-
Type: Bug
-
Resolution: Gone away
-
Priority: Major - P3
-
None
-
Affects Version/s: None
-
Component/s: Aggregation Framework
-
Labels:
-
Query Optimization
-
ALL
-
-
(copied to CRM)
When generating a resume token (either to return to the client or to compare against a given token), the change stream stage will consult the CollectionShardingState to determine the document key fields to extract. In most cases, this is perfectly fine and the document key will either be '_id' for an unsharded collection or the shard key + '_id' for sharded collections. However, this assumption breaks down for any of the following reasons:
1. The node has not received any versioned commands, this is especially obvious for secondaries.
2. A node is restarted, clearing its internal sharding state (this is very common in atlas maintenance, for instance). The node now assumes that the collection is unsharded. This is tracked by SERVER-32198.

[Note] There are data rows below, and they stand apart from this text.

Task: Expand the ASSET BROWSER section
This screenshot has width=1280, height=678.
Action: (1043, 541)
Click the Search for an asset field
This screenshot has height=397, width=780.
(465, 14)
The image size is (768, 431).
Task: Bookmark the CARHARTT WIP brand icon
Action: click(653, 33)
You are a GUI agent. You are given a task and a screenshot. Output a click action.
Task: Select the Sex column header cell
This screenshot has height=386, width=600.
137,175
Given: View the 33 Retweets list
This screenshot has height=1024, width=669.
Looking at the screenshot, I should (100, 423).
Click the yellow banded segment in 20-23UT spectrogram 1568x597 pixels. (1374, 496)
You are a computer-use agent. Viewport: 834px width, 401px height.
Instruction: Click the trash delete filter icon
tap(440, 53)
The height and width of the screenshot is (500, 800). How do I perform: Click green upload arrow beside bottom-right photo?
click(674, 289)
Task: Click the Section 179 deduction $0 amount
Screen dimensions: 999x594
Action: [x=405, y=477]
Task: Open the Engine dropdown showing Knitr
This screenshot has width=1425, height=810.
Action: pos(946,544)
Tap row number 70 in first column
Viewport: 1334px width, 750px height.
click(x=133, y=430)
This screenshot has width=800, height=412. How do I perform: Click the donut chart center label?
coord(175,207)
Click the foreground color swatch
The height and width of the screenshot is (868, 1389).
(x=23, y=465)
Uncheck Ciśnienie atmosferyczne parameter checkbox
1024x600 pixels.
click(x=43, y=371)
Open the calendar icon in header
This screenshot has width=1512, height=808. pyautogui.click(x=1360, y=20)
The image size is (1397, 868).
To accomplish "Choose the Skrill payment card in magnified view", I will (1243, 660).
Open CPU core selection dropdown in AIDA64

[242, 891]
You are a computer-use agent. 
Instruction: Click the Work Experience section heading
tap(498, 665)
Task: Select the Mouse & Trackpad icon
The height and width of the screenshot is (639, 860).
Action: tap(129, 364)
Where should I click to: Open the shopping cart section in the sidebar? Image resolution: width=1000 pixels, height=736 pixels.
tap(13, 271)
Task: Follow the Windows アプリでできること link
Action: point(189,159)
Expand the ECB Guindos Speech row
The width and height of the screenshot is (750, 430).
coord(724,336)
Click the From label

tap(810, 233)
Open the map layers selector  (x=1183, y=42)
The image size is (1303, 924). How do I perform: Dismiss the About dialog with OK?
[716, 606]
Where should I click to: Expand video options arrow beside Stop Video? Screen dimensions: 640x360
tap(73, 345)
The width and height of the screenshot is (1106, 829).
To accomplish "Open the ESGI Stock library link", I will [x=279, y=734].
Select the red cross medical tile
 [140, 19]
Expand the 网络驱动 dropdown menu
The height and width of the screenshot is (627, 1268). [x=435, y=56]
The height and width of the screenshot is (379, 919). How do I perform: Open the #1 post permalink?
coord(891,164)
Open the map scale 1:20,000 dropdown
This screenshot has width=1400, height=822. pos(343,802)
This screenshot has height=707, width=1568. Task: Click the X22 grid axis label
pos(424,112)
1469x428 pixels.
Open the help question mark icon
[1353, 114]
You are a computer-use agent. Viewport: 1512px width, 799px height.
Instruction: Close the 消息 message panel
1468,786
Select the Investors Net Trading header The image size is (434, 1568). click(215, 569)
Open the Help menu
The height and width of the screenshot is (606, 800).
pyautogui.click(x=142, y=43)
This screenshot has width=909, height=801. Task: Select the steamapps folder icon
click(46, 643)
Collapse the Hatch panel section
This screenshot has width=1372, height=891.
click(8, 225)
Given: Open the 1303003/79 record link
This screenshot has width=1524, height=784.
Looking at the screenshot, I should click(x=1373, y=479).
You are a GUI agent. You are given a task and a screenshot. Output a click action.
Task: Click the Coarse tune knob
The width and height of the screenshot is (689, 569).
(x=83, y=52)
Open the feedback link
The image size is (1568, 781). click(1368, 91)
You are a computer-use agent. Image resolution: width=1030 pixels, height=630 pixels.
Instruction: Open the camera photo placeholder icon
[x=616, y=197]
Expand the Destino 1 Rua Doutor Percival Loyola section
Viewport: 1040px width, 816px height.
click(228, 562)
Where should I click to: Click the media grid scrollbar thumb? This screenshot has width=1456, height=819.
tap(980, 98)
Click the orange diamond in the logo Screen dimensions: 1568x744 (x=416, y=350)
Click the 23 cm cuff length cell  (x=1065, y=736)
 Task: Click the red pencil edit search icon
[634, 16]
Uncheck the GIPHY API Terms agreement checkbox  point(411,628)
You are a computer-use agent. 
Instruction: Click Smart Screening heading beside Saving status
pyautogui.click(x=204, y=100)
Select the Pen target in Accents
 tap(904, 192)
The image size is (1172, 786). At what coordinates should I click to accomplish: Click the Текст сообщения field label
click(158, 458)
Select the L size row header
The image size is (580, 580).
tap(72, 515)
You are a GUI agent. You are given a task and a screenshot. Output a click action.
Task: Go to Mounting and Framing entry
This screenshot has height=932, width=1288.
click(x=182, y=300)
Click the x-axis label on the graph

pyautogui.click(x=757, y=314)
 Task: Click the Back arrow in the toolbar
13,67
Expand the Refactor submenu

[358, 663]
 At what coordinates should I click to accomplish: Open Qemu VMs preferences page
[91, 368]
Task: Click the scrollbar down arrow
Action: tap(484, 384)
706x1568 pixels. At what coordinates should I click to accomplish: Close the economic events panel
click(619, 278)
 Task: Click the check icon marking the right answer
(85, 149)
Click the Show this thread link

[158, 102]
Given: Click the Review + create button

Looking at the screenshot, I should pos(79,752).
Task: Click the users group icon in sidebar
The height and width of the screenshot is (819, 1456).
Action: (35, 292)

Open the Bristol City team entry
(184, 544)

3. The collection becomes sharded in between the time that the token is generated and the resume is attempted. The document key in the token will only have _id but the resume logic will see the shard key and incorrectly fail.
For the second case above, there are (at least) two possibilities for resume failures if the collection is sharded. Either 1) we're attempting to resume against a node which incorrectly thinks the collection is unsharded or 2) we're attempting to resume on a fresh node but the token was generated from a node with stale metadata. In both situations we will assert since the document key fields do not match.